DIRECTIVES -
**a)** Reproduce a section of the passage on Rust error handling word for word. Begin at "This leads to" and stop after "try ? operator.".
**b)** In the passage on Rust error handling, what is error handling in Rust said to be centered around?

PASSAGE TO READ -
--- begin ---

These stats haunt me. They cause me to frequently ask myself “how can I design my systems to increase the chances that errors will be handled correctly?”

This leads to two goals:

  1. when an error happens, it is handled correctly
  2. error handling logic is triggered under test

error handling in Rust

In Rust, error handling is centered around the Result enum and the try ? operator.

Result is defined like this:

pub enum Result<T, E> {
    Ok(T),
    Err(E),
}

// This `use` lets us write `Ok(Happy)` instead
// of `Result::Ok(Happy)` as we need to do with
// other enums by default.
pub use Result::{Ok, Err};

and it is used like this:

fn may_fail() -> Result<Happy, Sad> {
  if /* function succeeded */ {
    Ok(Happy)
  } else {
    Err(Sad)
  }
}

We use Result to represent an operation which may succeed or fail. We tend not to write many functions that accept Results as arguments, because a Result fundamentally represents uncertainty about whether an operation will succeed or not. By the time we have an actual Result object, we no longer have uncertainty about whether the operation was successful or not. We know what happened. Results tend to flow backwards to callers, rather than forwards into newly called functions.

Error handling may begin once it is known that an error has occurred. However, we often do not wish to handle an error at the exact point in which it is known to have happened. Imagine this code:

fn may_fail() -> Result<Happy, Sad> {
  /* either returns Ok(Happy) or Err(Sad) */
}

fn caller() {
  match may_fail() {
    Ok(happy) => println!(":)"),
    Err(sad) => {
      eprintln!(":(");
      /* handle error */
      return;
    }
  }
  match may_fail() {
    Ok(happy) => println!(":)"),
    Err(sad) => {
      eprintln!(":(");
      /* handle error */
      return;
    }
  }
  match may_fail() {
    Ok(happy) => println!(":)"),
    Err(sad) => {
      eprintln!(":(");
      /* handle error */
      return;
    }
  }
  println!("I am so happy right now");
}

Error handling can easily become repetitive and error-prone. Error handling logic is an area where applying the single responsibility principle can really reduce bugs over time. If handling of a particular kind of error can happen in one place, you can eliminate the chance that a bug will happen because you forgot to refactor 1 out of 5 places where a concern is handled in your codebase. These bugs are really easy to introduce when refactoring Rust, as we tend to spend so much energy fixing compiler errors during refactors that we may forget to sweep through the codebase and check to make sure that it has remained coherent and that all separate locations of similar techniques have remained in-sync with each other.

--- end ---

GIVEN INFORMATION -
--- begin ---

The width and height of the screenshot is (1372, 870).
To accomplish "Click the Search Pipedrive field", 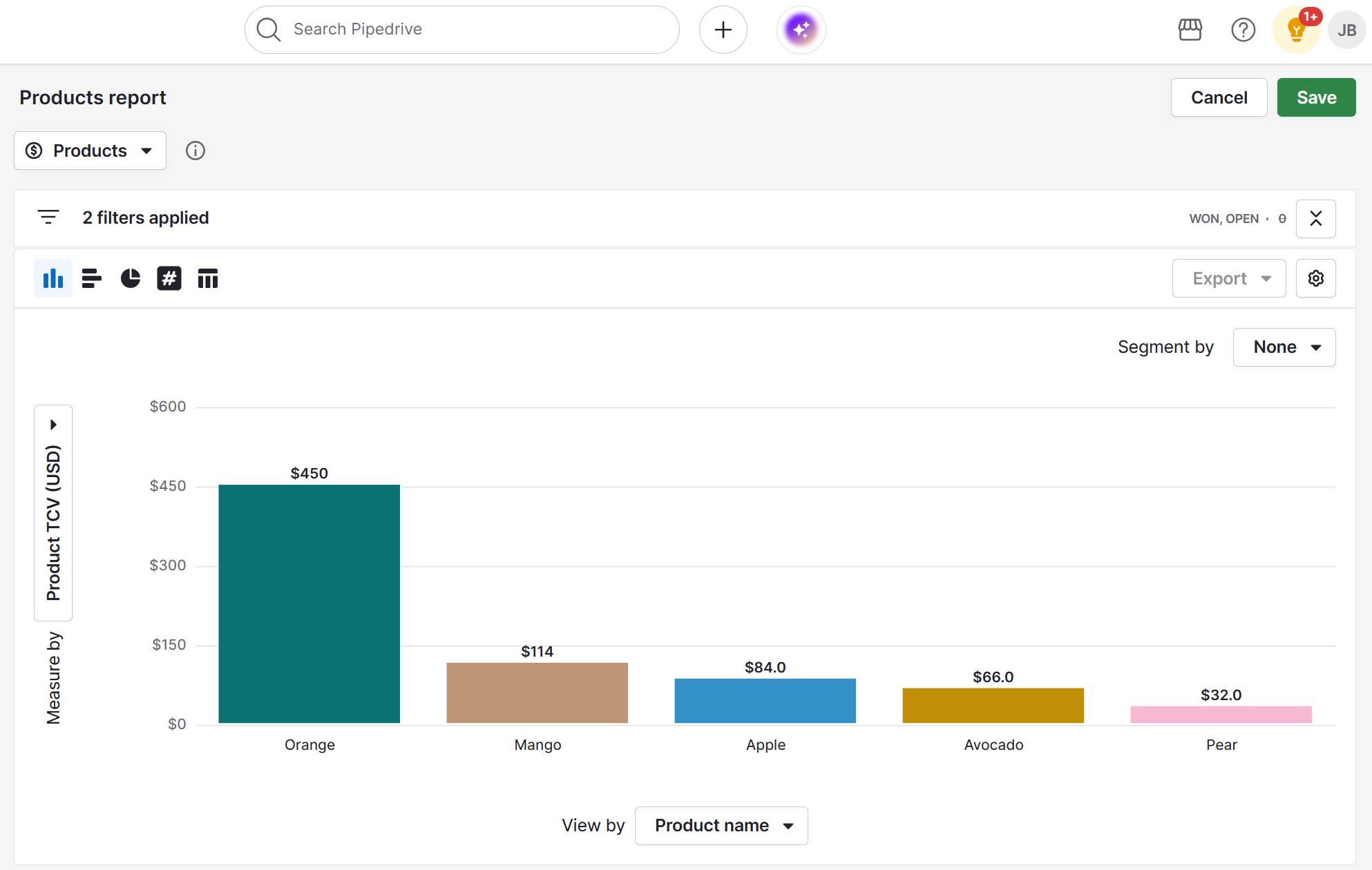I will (x=461, y=29).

--- end ---

TASK-BY-TASK RESULTS -
**a)**
This leads to two goals:

  1. when an error happens, it is handled correctly
  2. error handling logic is triggered under test

error handling in Rust

In Rust, error handling is centered around the Result enum and the try ? operator.

**b)** The Result enum and the try ? operator.